The termination probability of Russian roulette in PBRT

As described in PBRT 14.5, the path tracer stops bouncing rays at a probability q, which is determined by the throughput of the path.

<<Possibly terminate the path with Russian roulette>>=
if (bounces > 3) {
Float q = std::max((Float).05, 1 - beta.y());
if (sampler.Get1D() < q)
break;
beta /= 1 - q;
}


In my understanding, the probability q should be a constant for paths of the same length, so that the Russian roulette estimator is unbiased. Would such a dynamic termination probability still produce biased results?

Update:

Given an estimator F, its corresponding Russian roulette estimator is defined to be

R = (F - qc) / (1 - q) , if xi > q
R = c                  , otherwise


Since E[R] = (1 - q)(E[F] - qc) / (1 - q) + qc = E[F], as long as F is a unbiased estimator, R is a unbiased estimator as well.

[Source data]
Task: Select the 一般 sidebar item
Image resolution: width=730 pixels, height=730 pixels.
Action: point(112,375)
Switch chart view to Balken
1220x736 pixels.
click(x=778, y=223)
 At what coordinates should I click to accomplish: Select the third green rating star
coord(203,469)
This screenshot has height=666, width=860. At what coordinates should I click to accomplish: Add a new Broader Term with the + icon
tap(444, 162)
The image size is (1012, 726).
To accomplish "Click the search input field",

* * *

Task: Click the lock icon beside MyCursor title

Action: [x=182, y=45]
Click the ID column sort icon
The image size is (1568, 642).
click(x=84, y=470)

** Exercise instructions **
• A. Copy verbatim the passage of the Russian roulette question starting at "The termination probability" and ending at "of the path.".
• B. List every variable name used in the code fragment of the Russian roulette question.

** Task solutions **
• A.
The termination probability of Russian roulette in PBRT

As described in PBRT 14.5, the path tracer stops bouncing rays at a probability q, which is determined by the throughput of the path.

• B.
bounces
q
beta
sampler